Salmonella infection is recognized as a major health issue, and is associated with foodborne disease outbreaks worldwide. Salmonella is taxonomically divided into Salmonella enterica and S. bongori. According to studies conducted in numerous countries, S. enterica accounts for approximately 50% of all foodborne disease outbreaks (Furukawa et al., 2017; Jenkins, Dong, Li, & Higashiguchi, 2011). This species comprises six subspecies (subsp.): enterica (I), salamae (II), arizonae (IIIa), diarizonae (IIIb), houtenae (IV), and indica (VI) (Buehler, Wiedmann, Kassaify, & Cheng, 2019). Among these, S. enterica subsp. enterica (I), accounts for 99% of all human Salmonella infections (Furukawa et al., 2017). Therefore, the identification of Salmonella at genus, subspecies, and serovar levels is important. There are over 1500 serovars in the subspecies I. Of these, S. Typhimurium is one of the Salmonella serovars most frequently associated with foodborne disease outbreaks (El-Aziz, 2013; Garrido-Maestu, Fucinos, Azinheiro, Carvalho, & Pardo, 2017; Park & Ricke, 2015).

To date, culture-based methods have primarily been used to screen for Salmonella in foods. These methods are reliable, but are time consuming and labor intensive (Azinheiro, Carvalho, Prado, & Garrido-Maestu, 2018; Park & Ricke, 2015; Wang et al., 2015). To address these problems, molecular technologies such as PCR and quantitative PCR (qPCR) have been used for the identification of Salmonella (Buehler et al., 2019; Vinayaka et al., 2019). In recent years, loop-mediated isothermal amplification (LAMP) has been used as a molecular diagnostic tool for the detection of pathogens. It is known to be more specific and sensitive than PCR or qPCR, because it can amplify six to eight specific regions of a target gene, unlike PCR or qPCR, which can target only two to three regions (Hu et al., 2018; Wang et al., 2015). The use of LAMP to amplify a target gene at a constant temperature simplifies the design and operation of the detection system, and allows the reaction to be completed more quickly than when using PCR-based methods (Zhang, Xu, Fohlerova, Chang, Iliescu, & Neusil, 2019). To obtain rapid and efficient detection, a multiplexing technique for the simultaneous detection of several targets in a single reaction can be combined with these assays. Recently, several studies using duplex LAMP for pathogen detection, food safety testing, and other applications have been conducted (Kim & Kim, 2018; Kubata & Jenkins, 2015; Liu et al., 2017; Wang et al., 2015). However, to the best of our knowledge, no report has simultaneously detected three genes of Salmonella in a single reaction using LAMP.

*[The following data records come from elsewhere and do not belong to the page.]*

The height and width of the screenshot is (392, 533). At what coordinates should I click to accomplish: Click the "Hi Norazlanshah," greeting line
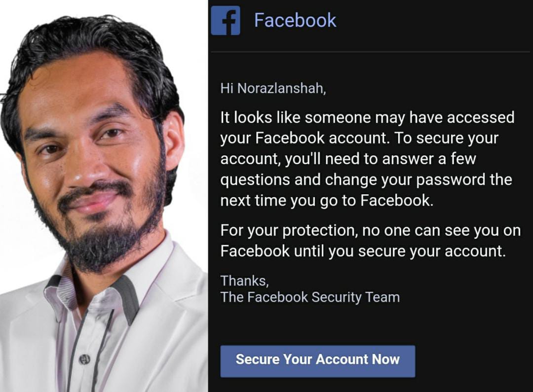pyautogui.click(x=273, y=89)
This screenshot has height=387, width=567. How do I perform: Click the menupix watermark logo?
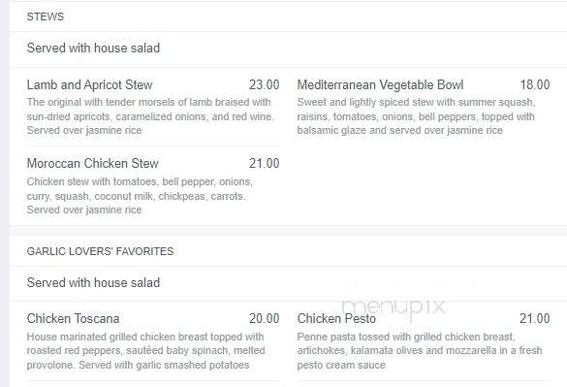394,307
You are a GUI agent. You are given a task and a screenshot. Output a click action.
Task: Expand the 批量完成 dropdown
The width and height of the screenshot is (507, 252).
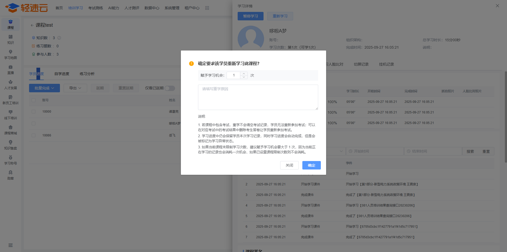[44, 88]
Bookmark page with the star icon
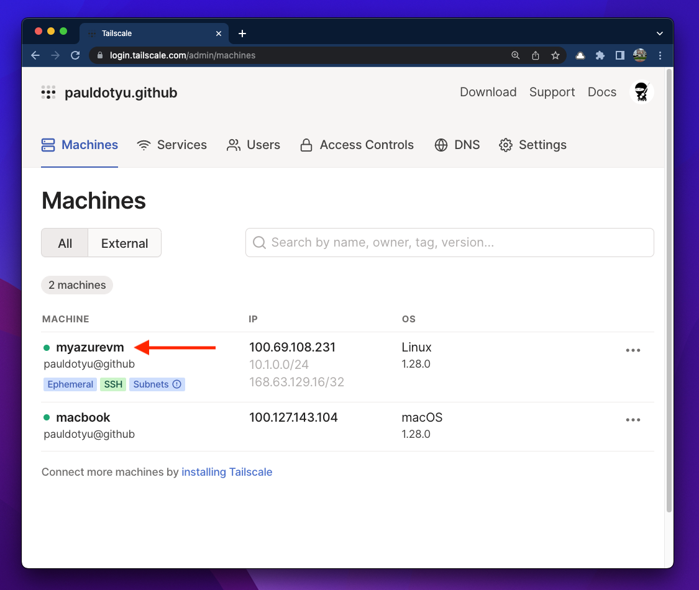 point(555,55)
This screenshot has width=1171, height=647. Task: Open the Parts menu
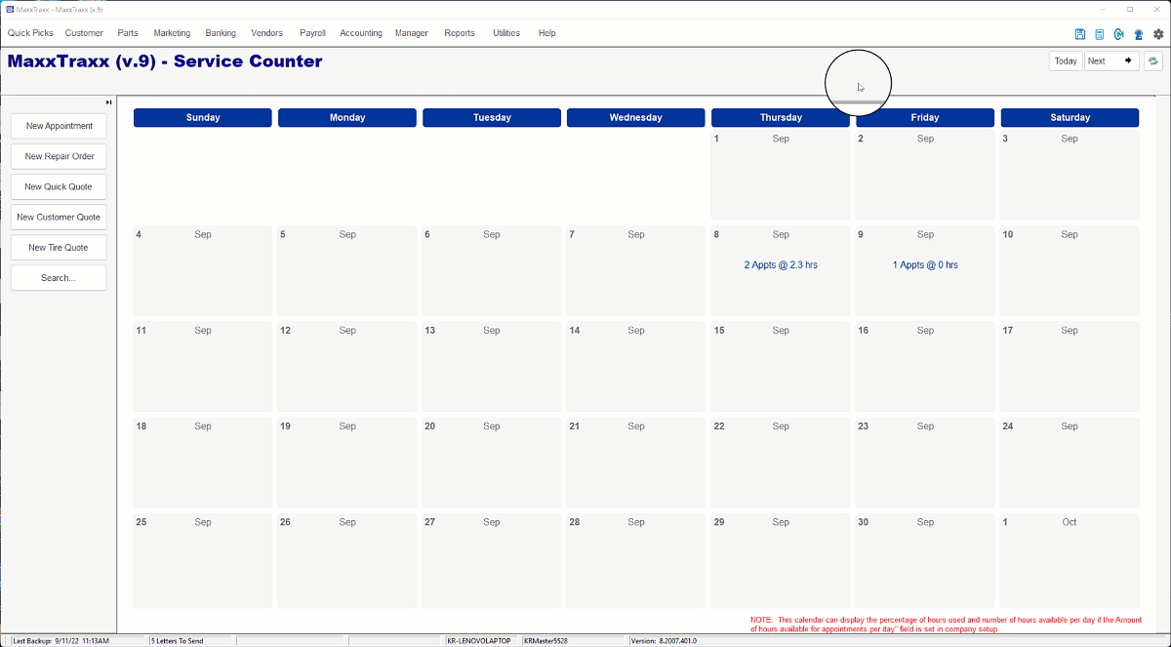[128, 33]
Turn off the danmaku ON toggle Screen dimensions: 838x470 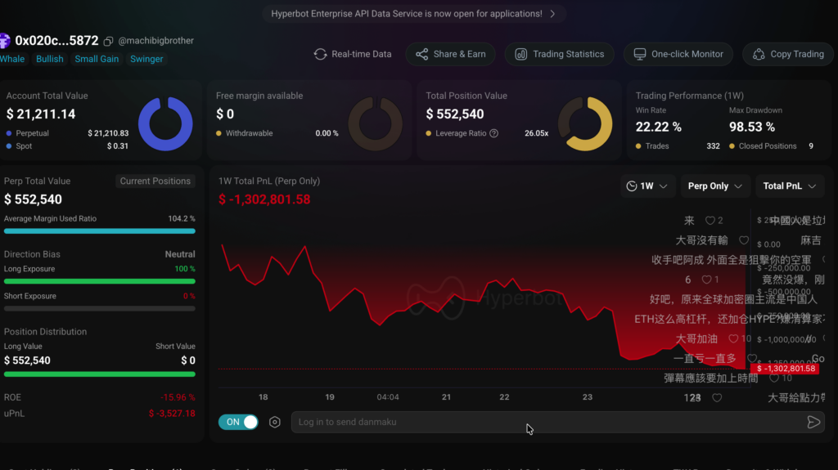[238, 423]
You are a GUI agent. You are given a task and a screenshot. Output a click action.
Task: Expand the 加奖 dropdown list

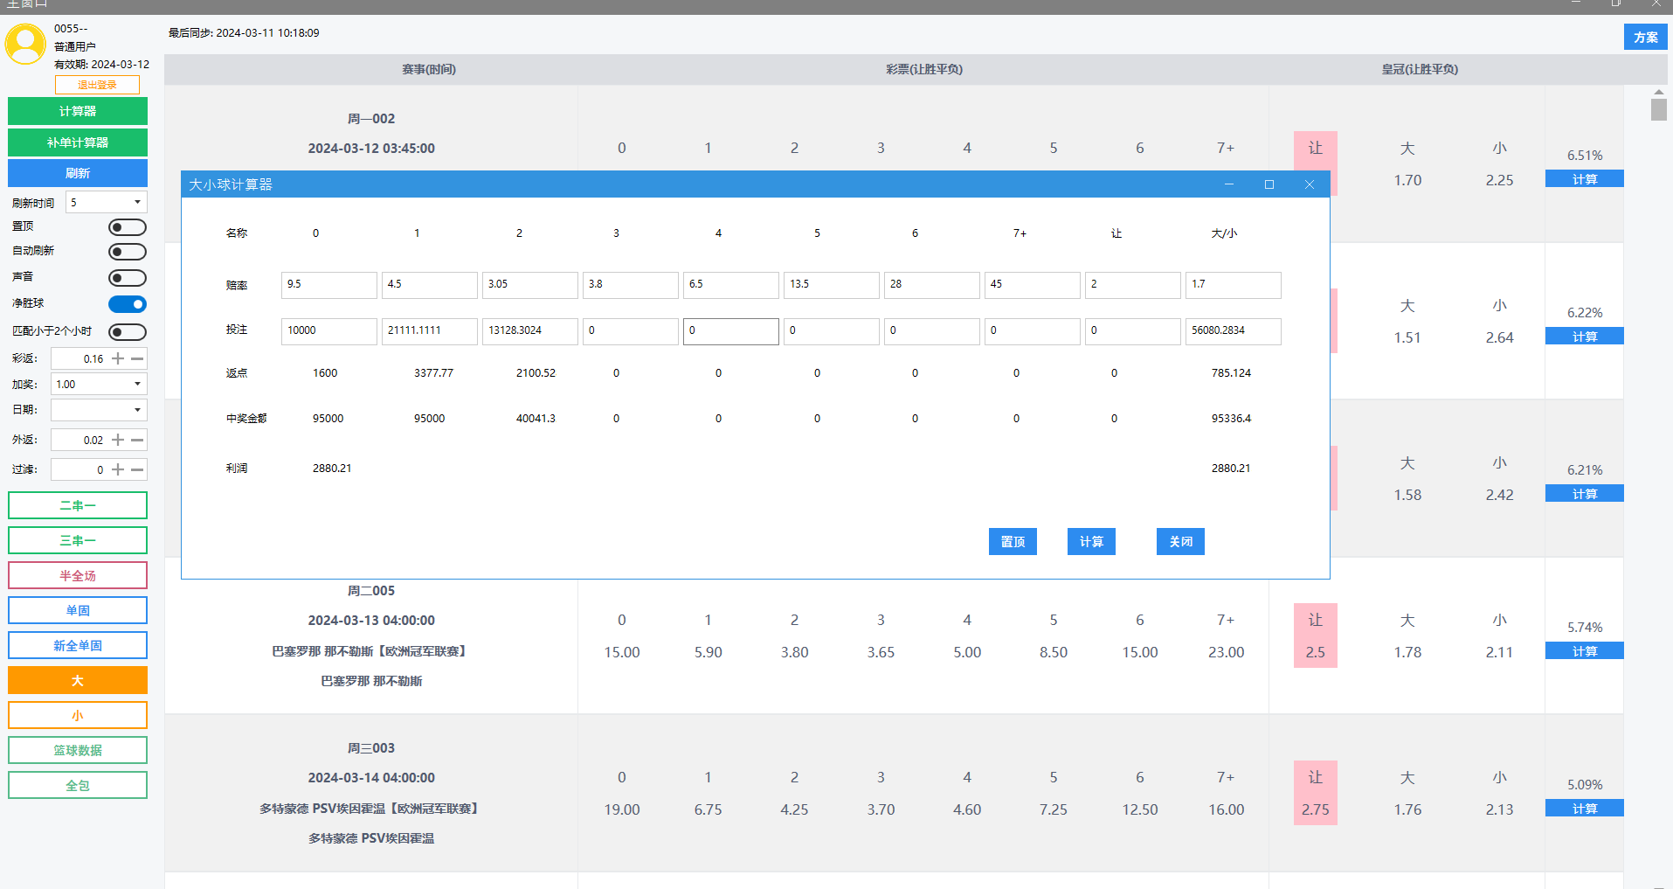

The aim of this study was to develop a triplex LAMP method for the simultaneous detection of Salmonella genus, Salmonella subsp. I and S. Typhimurium. STM3098 and STM4057 were selected as target genes for this assay. These genes have universally conserved sequences that can cover the entire Salmonella genus and Salmonella subsp. I, respectively (Kim, Park, & Kim, 2006; Park et al., 2009), as well as STMT4497, which is unique to S. Typhimurium, and can thus distinguish it from other S. enterica serovars (Kim, Park, Lee, et al., 2006). The triplex LAMP developed in this research was combined with a direct extraction method that was optimized in this study, and the applicability of this novel direct triplex LAMP assay was assessed using real food samples (Fig. 1).